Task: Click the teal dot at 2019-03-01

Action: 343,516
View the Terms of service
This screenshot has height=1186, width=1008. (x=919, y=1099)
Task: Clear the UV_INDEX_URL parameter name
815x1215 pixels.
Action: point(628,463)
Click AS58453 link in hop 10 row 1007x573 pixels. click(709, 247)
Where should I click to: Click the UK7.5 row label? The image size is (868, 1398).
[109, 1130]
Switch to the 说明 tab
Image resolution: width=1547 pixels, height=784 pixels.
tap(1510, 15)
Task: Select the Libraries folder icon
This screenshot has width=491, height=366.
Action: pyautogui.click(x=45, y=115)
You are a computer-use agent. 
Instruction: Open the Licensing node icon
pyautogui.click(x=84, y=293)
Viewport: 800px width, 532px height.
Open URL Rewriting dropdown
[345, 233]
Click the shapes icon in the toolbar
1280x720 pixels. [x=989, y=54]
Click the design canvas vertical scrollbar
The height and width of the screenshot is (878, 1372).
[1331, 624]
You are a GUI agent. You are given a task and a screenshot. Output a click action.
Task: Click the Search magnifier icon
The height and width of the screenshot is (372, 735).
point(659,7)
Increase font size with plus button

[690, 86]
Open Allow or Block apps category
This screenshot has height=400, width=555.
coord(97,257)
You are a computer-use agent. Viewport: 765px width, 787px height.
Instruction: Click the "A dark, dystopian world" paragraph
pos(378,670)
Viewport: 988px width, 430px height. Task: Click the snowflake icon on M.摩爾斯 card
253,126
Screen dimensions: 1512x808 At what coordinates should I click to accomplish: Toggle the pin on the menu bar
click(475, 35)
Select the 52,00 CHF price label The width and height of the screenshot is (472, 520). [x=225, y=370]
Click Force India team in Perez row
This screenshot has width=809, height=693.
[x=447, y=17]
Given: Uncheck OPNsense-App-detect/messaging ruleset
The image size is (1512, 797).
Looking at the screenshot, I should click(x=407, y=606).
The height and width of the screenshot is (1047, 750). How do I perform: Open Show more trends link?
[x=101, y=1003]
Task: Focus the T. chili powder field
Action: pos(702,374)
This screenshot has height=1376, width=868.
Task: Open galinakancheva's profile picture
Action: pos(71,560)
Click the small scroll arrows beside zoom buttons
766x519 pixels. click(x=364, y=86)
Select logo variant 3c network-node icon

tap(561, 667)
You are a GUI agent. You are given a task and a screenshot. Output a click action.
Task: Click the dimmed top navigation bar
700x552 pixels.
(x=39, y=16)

______________________________

**Instructions to follow**. Which lines in the data above hold the word "agent"? Return each of them.

**Result below**.
You are a computer-use agent. 
You are a GUI agent. You are given a task and a screenshot. Output a click action.
You are a computer-use agent. Viewport: 765px width, 787px height.
You are a GUI agent. You are given a task and a screenshot. Output a click action.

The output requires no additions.